Constructing transition probability matrix

You can use the package CrossTabulate.m. (More detailed references are given in this MSE answer.)

Import["https://raw.githubusercontent.com/antononcube/MathematicaForPrediction/master/CrossTabulate.m"]

cmat = CrossTabulate[Partition[x, 2, 1]];

MatrixForm[cmat]

enter image description here

cmat["SparseMatrix"] = cmat["SparseMatrix"]/Total[cmat["SparseMatrix"], {2}];
MatrixForm[cmat]

enter image description here

ArrayRules[cmat["SparseMatrix"]]

(* {{1, 1} -> 5/9, {1, 5} -> 1/9, {1, 4} -> 2/9, {1, 3} -> 1/
  9, {2, 5} -> 2/3, {2, 1} -> 1/3, {3, 2} -> 1/5, {3, 1} -> 1/
  5, {3, 3} -> 2/5, {3, 4} -> 1/5, {4, 4} -> 3/8, {4, 3} -> 1/
  8, {4, 2} -> 1/4, {4, 1} -> 1/8, {4, 5} -> 1/8, {5, 4} -> 2/
  5, {5, 5} -> 2/5, {5, 3} -> 1/5, {_, _} -> 0} *)

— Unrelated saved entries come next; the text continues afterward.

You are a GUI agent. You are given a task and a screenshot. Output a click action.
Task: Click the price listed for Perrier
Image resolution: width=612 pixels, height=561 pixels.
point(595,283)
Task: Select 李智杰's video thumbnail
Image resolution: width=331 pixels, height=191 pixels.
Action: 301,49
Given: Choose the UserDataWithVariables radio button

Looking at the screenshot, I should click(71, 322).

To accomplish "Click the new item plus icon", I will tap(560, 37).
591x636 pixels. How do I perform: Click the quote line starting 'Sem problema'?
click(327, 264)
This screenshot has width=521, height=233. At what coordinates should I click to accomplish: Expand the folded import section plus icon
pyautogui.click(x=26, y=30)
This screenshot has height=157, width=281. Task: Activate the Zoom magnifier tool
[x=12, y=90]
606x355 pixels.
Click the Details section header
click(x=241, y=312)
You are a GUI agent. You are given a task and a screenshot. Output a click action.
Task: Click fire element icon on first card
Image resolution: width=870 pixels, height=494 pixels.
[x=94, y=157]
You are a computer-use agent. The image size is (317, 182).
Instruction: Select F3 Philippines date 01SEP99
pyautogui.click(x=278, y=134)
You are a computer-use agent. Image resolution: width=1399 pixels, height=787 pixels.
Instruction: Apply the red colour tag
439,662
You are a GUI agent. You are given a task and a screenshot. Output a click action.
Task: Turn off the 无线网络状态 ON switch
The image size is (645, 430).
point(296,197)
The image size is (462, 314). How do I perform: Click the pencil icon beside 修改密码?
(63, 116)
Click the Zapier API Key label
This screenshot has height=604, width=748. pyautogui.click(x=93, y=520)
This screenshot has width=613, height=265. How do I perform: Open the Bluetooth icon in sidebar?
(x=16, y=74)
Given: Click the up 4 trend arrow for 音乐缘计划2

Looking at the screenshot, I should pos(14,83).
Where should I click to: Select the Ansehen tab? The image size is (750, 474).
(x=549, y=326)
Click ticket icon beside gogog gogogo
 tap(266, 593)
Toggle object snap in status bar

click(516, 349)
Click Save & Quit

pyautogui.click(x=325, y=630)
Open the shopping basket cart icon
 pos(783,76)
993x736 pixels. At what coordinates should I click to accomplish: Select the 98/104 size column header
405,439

You can use SparseArray with additive assembly as follows:

x = RandomChoice[Alphabet["English", "IndexCharacters"], 1000000];
data = Flatten[ToCharacterCode[x]] - (ToCharacterCode["A"][[1]] - 1); // AbsoluteTiming // First
A = With[{
 spopt = SystemOptions["SparseArrayOptions"]},
  Internal`WithLocalSettings[
   (*switch to additive assembly*)
   SetSystemOptions["SparseArrayOptions" -> {"TreatRepeatedEntries" -> Total}],
   
   (*assemble matrix*)
   SparseArray[
    Partition[data, 2, 1] -> 1, 
    Max[data] {1, 1}
    ]
   
   , 
   (*reset "SparseArrayOptions" to previous value*)
   SetSystemOptions[spopt]]
  ]; // AbsoluteTiming // First

0.739454

0.114682

Remarks

  • As the timings suggest, it is worthwhile to avoid strings in the first place.

  • Formerly, I used LetterNumber, but ToCharacterCode is much, much faster.

  • It is "TreatRepeatedEntries" -> Total which enables summing of entries. Count is not needed anymore. Developer`ToPackedArray might speed up things a bit if x is very long. The other hokus-pokus is for making things bulletproof against aborts (i.e., options are reset even if computations are interrupted). See also (37566) and (136017).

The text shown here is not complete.